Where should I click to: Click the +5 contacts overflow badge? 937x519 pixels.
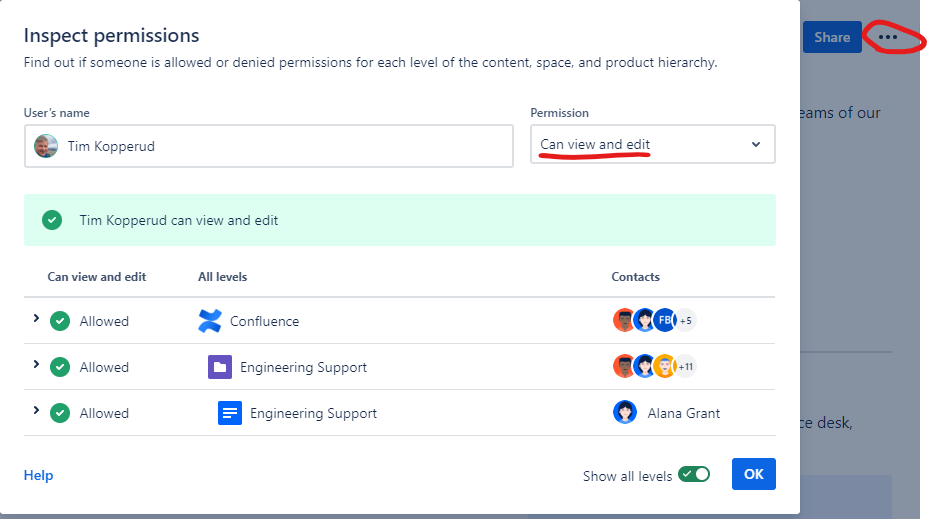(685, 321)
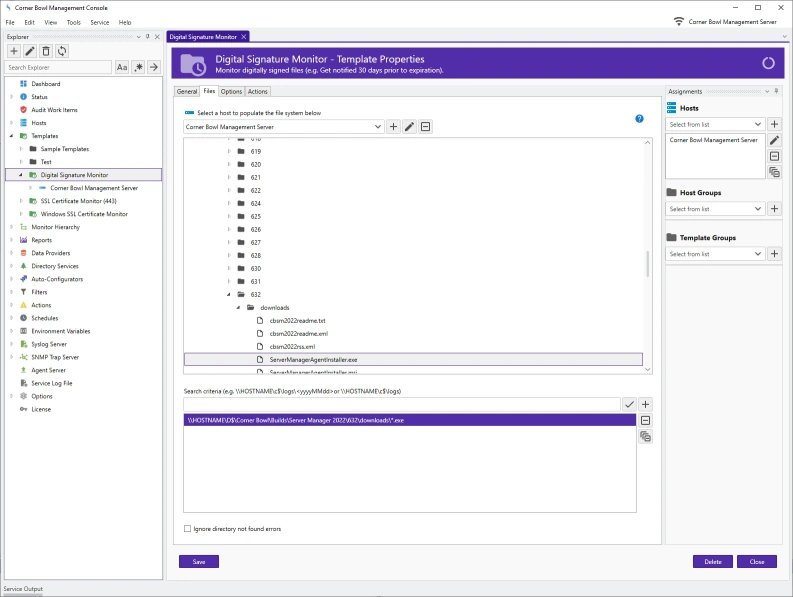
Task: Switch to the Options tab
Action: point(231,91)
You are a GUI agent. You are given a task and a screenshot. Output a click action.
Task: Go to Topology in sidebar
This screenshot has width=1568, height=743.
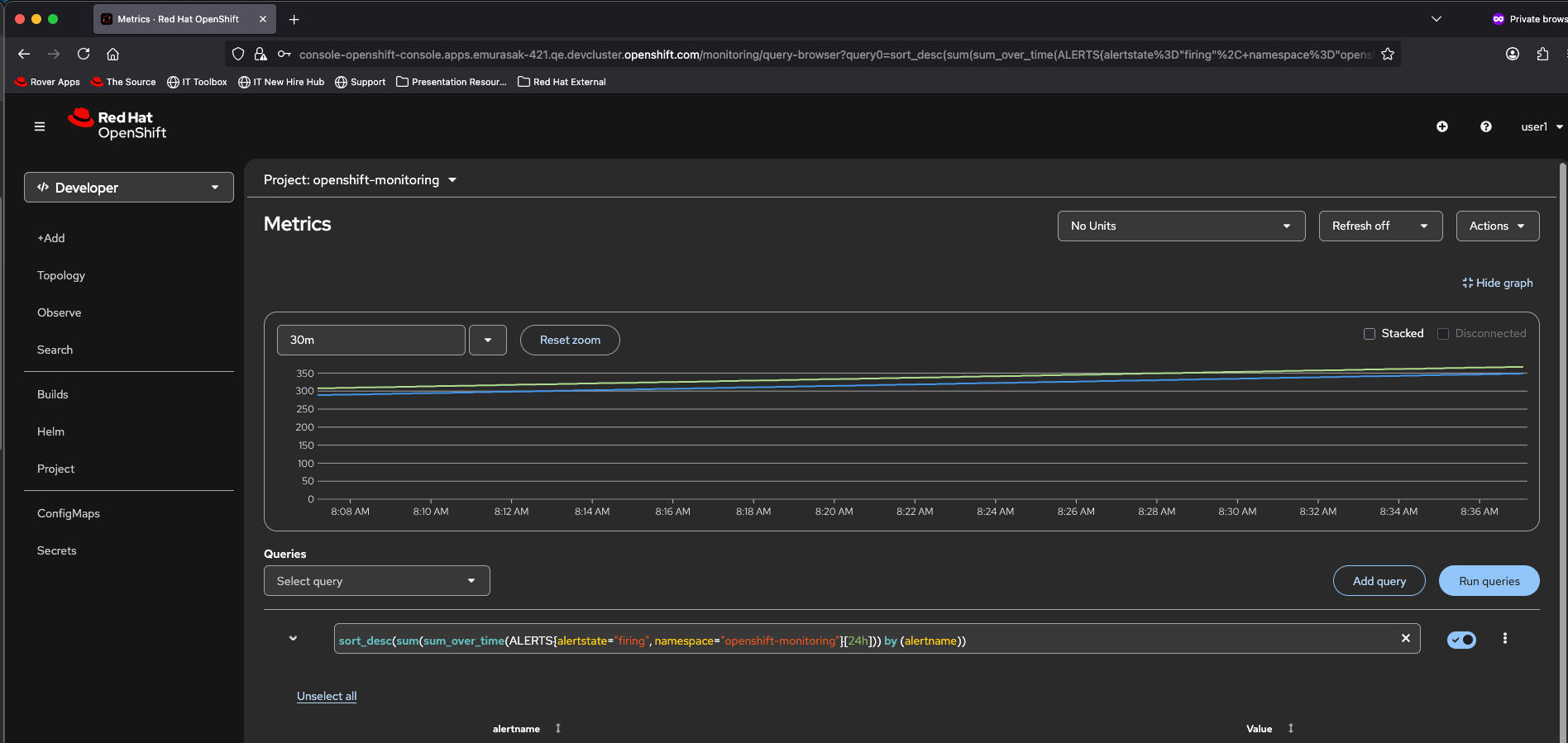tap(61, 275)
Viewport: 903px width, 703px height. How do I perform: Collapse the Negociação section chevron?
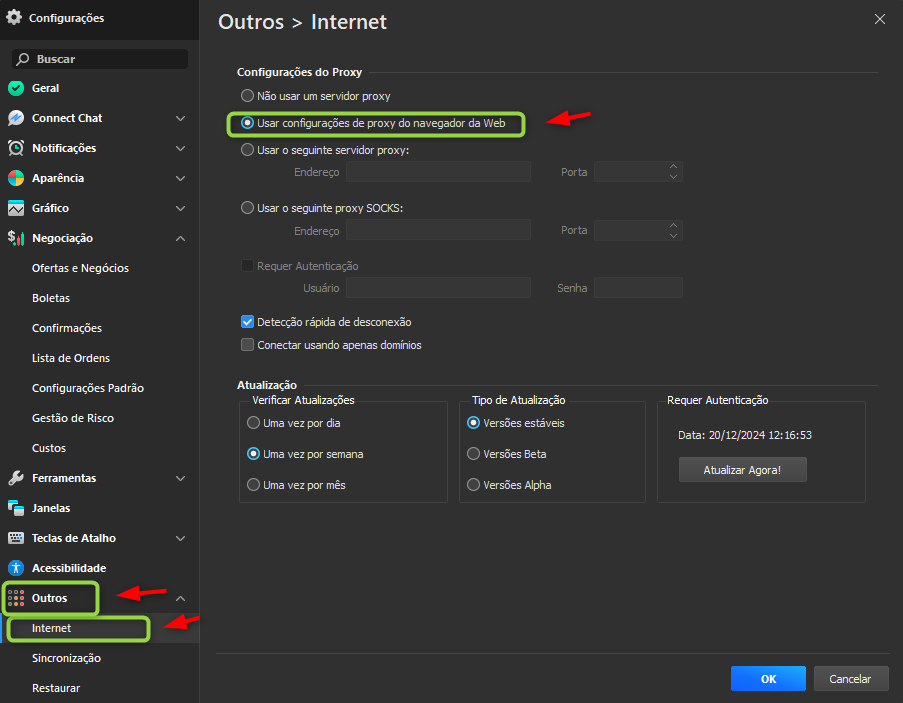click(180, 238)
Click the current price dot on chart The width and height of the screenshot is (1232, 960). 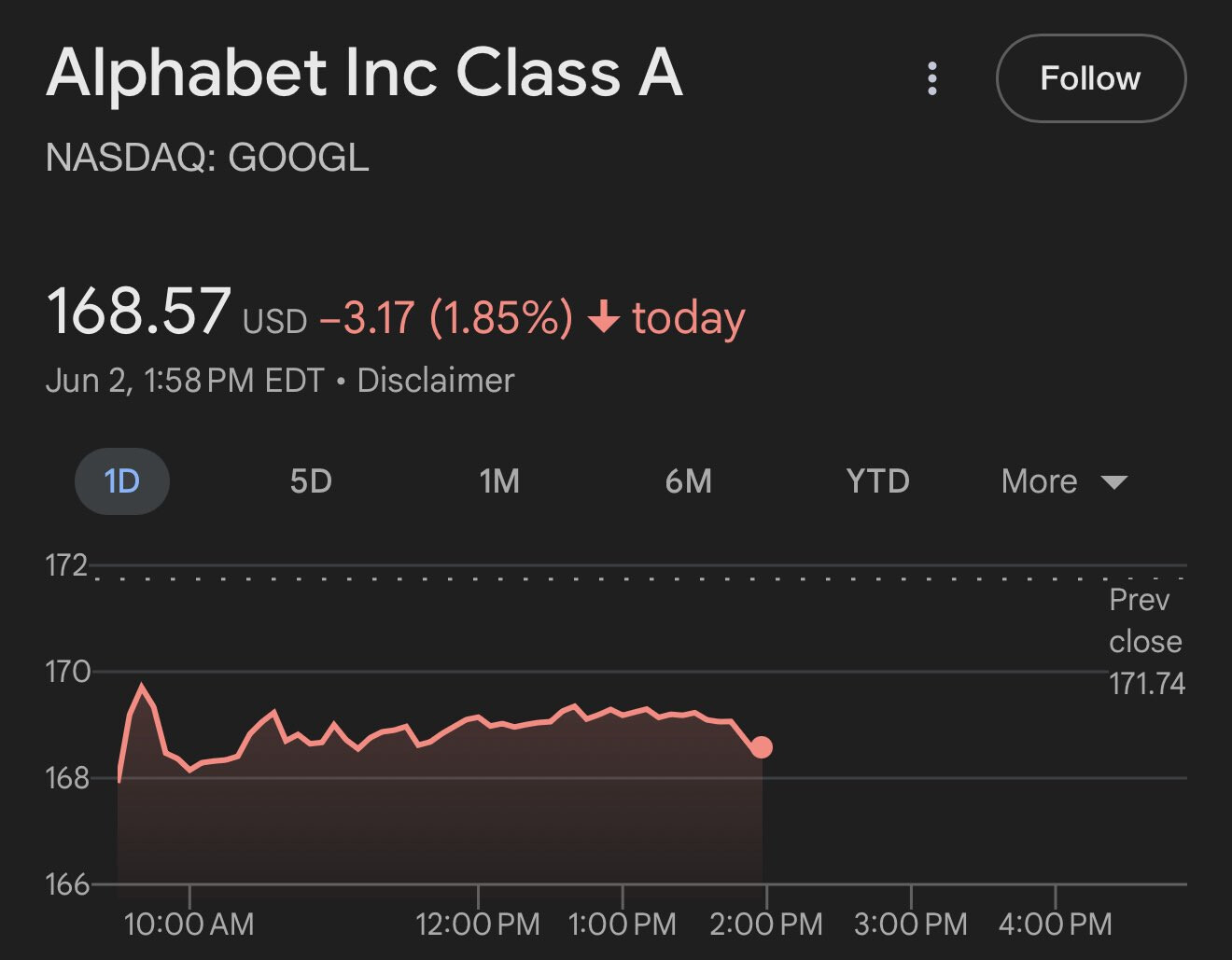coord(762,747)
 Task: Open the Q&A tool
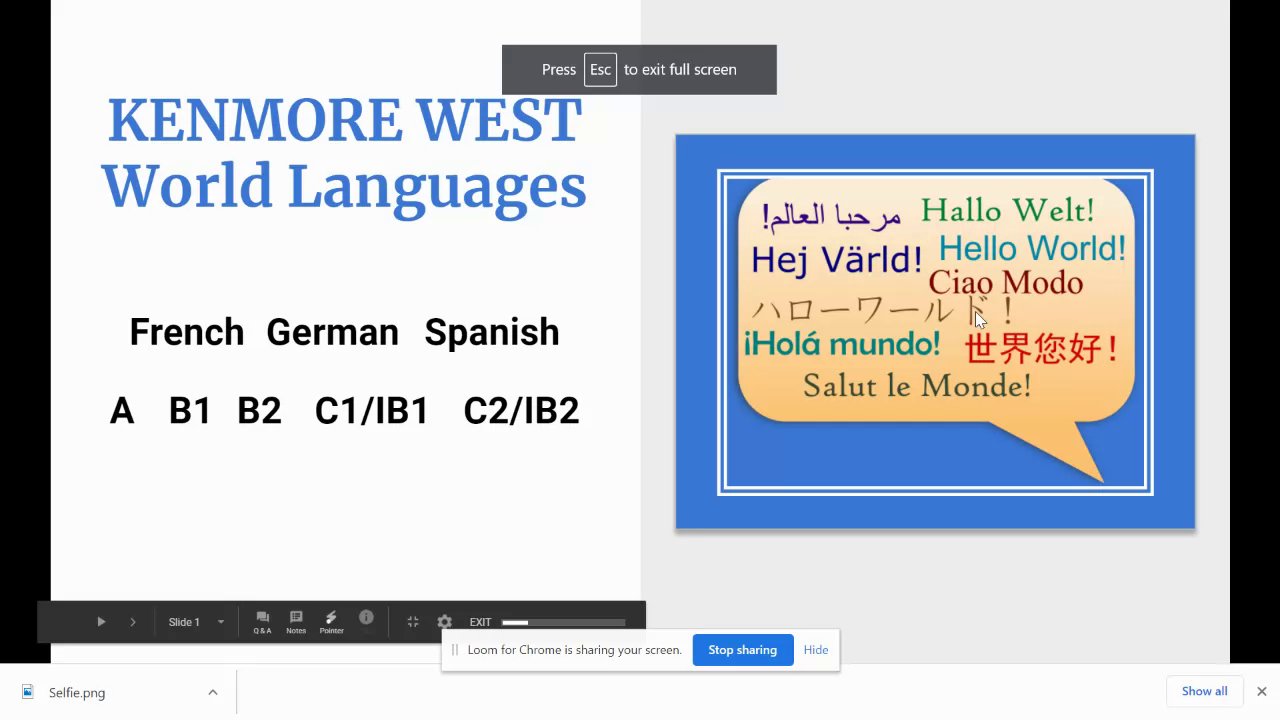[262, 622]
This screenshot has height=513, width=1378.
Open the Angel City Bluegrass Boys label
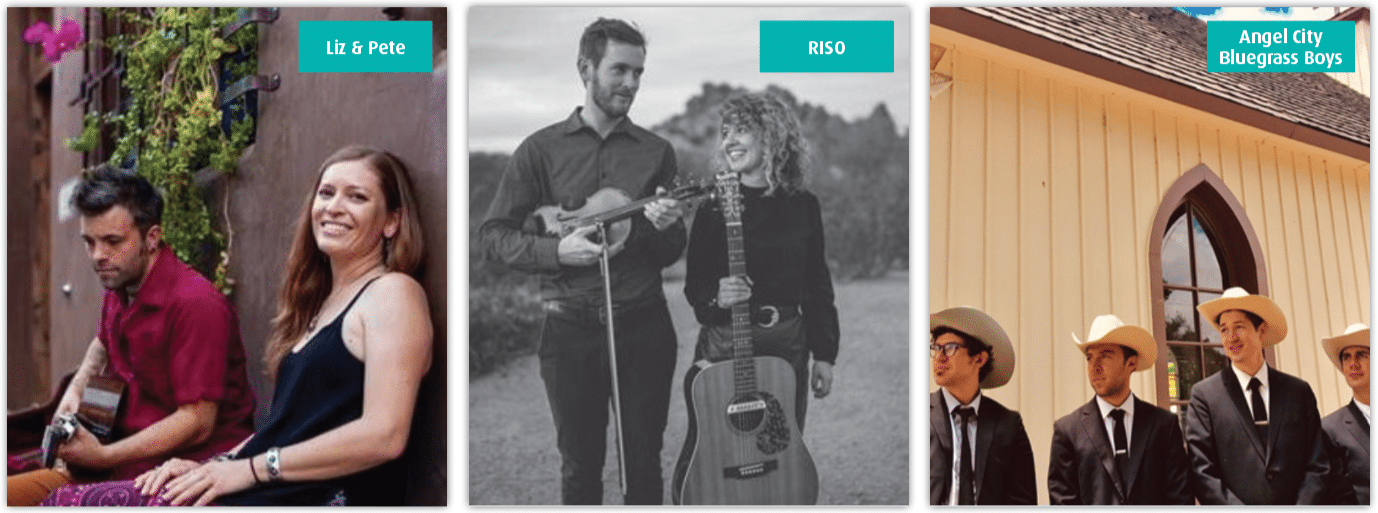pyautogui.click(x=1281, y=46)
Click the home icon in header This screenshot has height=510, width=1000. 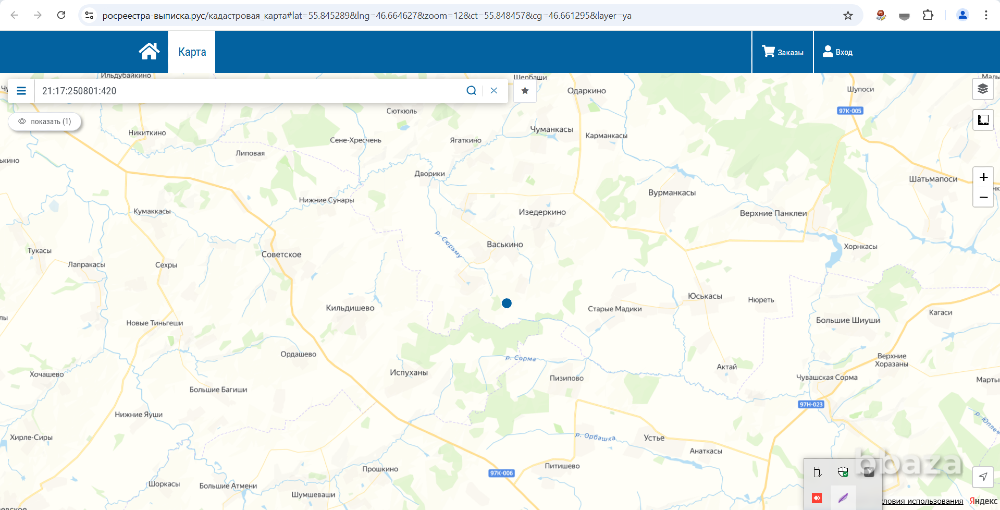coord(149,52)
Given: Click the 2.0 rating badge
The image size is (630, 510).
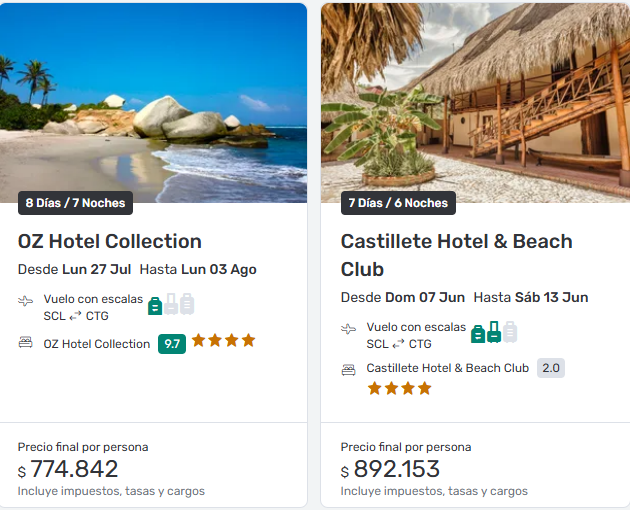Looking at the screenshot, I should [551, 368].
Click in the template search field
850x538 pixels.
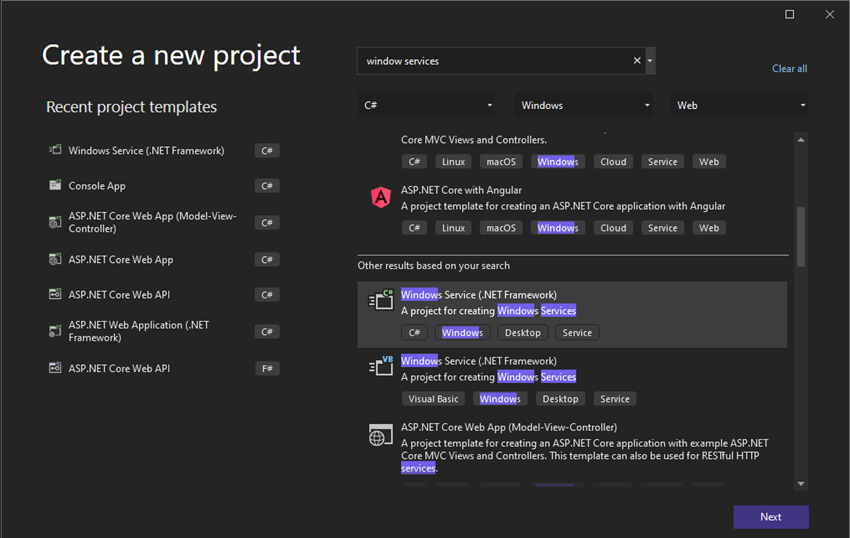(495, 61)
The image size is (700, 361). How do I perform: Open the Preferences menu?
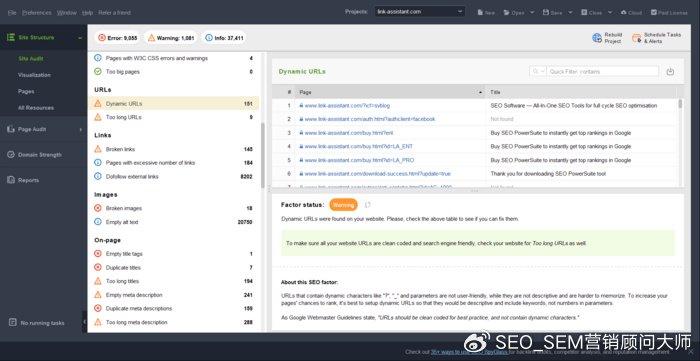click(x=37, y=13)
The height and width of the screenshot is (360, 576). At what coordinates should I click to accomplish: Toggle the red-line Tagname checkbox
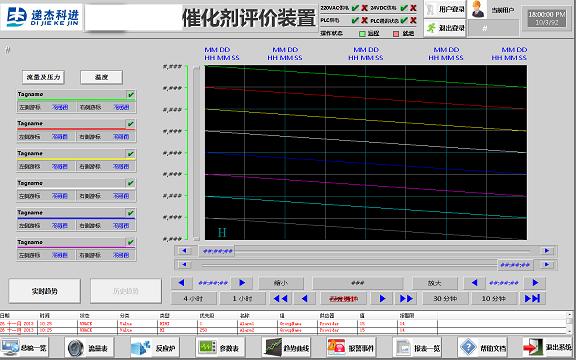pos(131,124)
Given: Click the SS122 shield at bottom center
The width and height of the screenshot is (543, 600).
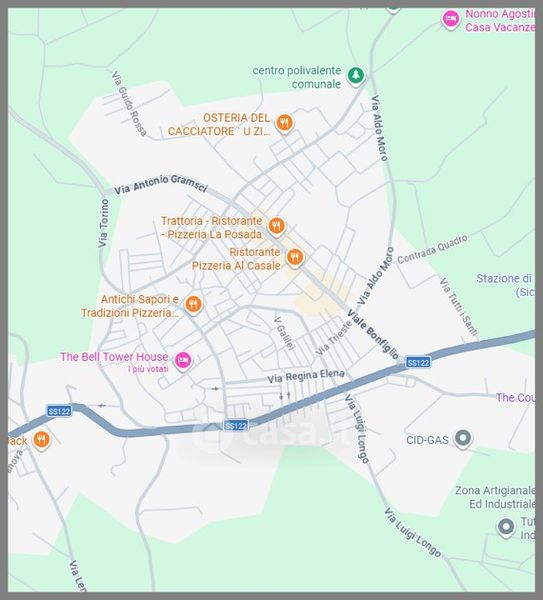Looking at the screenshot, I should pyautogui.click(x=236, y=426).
------------------------
### [Task to complete]
The reply should consist only of the lines from the top of the material above through the line with "Task: Go to Topology in sidebar", printed exactly, pictures omitted.

### [Completed exercise]
Where should I click to: Click the +5 contacts overflow badge? 937x519 pixels.
(685, 321)
Task: Switch to the Options tab
Action: point(231,91)
You are a GUI agent. You are given a task and a screenshot. Output a click action.
Task: Go to Topology in sidebar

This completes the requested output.